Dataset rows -

* START *

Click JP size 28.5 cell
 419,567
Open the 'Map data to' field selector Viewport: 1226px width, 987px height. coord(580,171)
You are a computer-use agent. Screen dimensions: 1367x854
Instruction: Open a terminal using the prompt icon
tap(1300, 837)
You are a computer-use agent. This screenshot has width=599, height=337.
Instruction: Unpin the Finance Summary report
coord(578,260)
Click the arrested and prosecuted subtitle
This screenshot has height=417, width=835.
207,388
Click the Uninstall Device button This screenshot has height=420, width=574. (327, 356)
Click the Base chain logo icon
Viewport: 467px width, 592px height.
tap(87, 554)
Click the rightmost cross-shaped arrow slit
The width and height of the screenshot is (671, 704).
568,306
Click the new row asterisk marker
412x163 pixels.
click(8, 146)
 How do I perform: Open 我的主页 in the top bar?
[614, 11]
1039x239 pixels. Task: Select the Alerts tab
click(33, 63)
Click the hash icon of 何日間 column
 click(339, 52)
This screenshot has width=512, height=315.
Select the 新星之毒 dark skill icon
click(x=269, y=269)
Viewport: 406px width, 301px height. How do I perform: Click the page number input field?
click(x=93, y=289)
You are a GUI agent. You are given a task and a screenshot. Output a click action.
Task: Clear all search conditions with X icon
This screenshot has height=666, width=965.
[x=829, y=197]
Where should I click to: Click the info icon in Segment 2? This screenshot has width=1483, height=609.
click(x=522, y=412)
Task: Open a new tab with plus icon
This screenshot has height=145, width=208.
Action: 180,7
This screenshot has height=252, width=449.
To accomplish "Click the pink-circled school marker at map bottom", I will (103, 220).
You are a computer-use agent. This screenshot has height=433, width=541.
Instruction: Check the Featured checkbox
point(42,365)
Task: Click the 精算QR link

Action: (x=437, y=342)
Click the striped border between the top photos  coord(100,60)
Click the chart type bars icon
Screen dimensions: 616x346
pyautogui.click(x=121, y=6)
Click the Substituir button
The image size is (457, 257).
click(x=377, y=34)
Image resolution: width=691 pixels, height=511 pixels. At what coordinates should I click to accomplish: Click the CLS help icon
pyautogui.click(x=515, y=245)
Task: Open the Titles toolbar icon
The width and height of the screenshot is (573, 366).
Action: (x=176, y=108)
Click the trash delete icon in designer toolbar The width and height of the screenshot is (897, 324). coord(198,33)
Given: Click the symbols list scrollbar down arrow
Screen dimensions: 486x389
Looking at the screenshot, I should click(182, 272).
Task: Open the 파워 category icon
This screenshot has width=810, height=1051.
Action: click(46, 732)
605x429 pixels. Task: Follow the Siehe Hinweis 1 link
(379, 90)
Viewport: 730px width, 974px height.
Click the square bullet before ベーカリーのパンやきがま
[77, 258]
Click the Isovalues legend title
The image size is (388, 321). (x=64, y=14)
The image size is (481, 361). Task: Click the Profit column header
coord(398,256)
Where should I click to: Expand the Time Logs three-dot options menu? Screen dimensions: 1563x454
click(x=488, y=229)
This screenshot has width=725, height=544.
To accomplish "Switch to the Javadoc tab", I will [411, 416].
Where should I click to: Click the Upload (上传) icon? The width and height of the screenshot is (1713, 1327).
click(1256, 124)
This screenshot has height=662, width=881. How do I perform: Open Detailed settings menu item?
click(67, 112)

* END *

Your instructions - Format every line of the listing above as a numbered list, leaving out any blank lines.

Output below -
1. Click JP size 28.5 cell
2.  419,567
3. Open the 'Map data to' field selector Viewport: 1226px width, 987px height. coord(580,171)
4. You are a computer-use agent. Screen dimensions: 1367x854
5. Instruction: Open a terminal using the prompt icon
6. tap(1300, 837)
7. You are a computer-use agent. This screenshot has width=599, height=337.
8. Instruction: Unpin the Finance Summary report
9. coord(578,260)
10. Click the arrested and prosecuted subtitle
11. This screenshot has height=417, width=835.
12. 207,388
13. Click the Uninstall Device button This screenshot has height=420, width=574. (327, 356)
14. Click the Base chain logo icon
15. Viewport: 467px width, 592px height.
16. tap(87, 554)
17. Click the rightmost cross-shaped arrow slit
18. The width and height of the screenshot is (671, 704).
19. 568,306
20. Click the new row asterisk marker
21. 412x163 pixels.
22. click(8, 146)
23.  How do I perform: Open 我的主页 in the top bar?
24. [614, 11]
25. 1039x239 pixels. Task: Select the Alerts tab
26. click(33, 63)
27. Click the hash icon of 何日間 column
28.  click(339, 52)
29. This screenshot has width=512, height=315.
30. Select the 新星之毒 dark skill icon
31. click(x=269, y=269)
32. Viewport: 406px width, 301px height. How do I perform: Click the page number input field?
33. click(x=93, y=289)
34. You are a GUI agent. You are given a task and a screenshot. Output a click action.
35. Task: Clear all search conditions with X icon
36. This screenshot has height=666, width=965.
37. [x=829, y=197]
38. Where should I click to: Click the info icon in Segment 2? This screenshot has width=1483, height=609.
39. click(x=522, y=412)
40. Task: Open a new tab with plus icon
41. This screenshot has height=145, width=208.
42. Action: 180,7
43. This screenshot has height=252, width=449.
44. To accomplish "Click the pink-circled school marker at map bottom", I will (103, 220).
45. You are a computer-use agent. This screenshot has height=433, width=541.
46. Instruction: Check the Featured checkbox
47. point(42,365)
48. Task: Click the 精算QR link
49. Action: (x=437, y=342)
50. Click the striped border between the top photos  coord(100,60)
51. Click the chart type bars icon
52. Screen dimensions: 616x346
53. pyautogui.click(x=121, y=6)
54. Click the Substituir button
55. The image size is (457, 257).
56. click(x=377, y=34)
57. Image resolution: width=691 pixels, height=511 pixels. At what coordinates should I click to accomplish: Click the CLS help icon
58. pyautogui.click(x=515, y=245)
59. Task: Open the Titles toolbar icon
60. The width and height of the screenshot is (573, 366).
61. Action: (x=176, y=108)
62. Click the trash delete icon in designer toolbar The width and height of the screenshot is (897, 324). coord(198,33)
63. Given: Click the symbols list scrollbar down arrow
64. Screen dimensions: 486x389
65. Looking at the screenshot, I should click(182, 272).
66. Task: Open the 파워 category icon
67. This screenshot has width=810, height=1051.
68. Action: click(46, 732)
69. 605x429 pixels. Task: Follow the Siehe Hinweis 1 link
70. (379, 90)
71. Viewport: 730px width, 974px height.
72. Click the square bullet before ベーカリーのパンやきがま
73. [77, 258]
74. Click the Isovalues legend title
75. The image size is (388, 321). (x=64, y=14)
76. The image size is (481, 361). Task: Click the Profit column header
77. coord(398,256)
78. Where should I click to: Expand the Time Logs three-dot options menu? Screen dimensions: 1563x454
79. click(x=488, y=229)
80. This screenshot has width=725, height=544.
81. To accomplish "Switch to the Javadoc tab", I will [411, 416].
82. Where should I click to: Click the Upload (上传) icon? The width and height of the screenshot is (1713, 1327).
83. click(1256, 124)
84. This screenshot has height=662, width=881. How do I perform: Open Detailed settings menu item?
85. click(67, 112)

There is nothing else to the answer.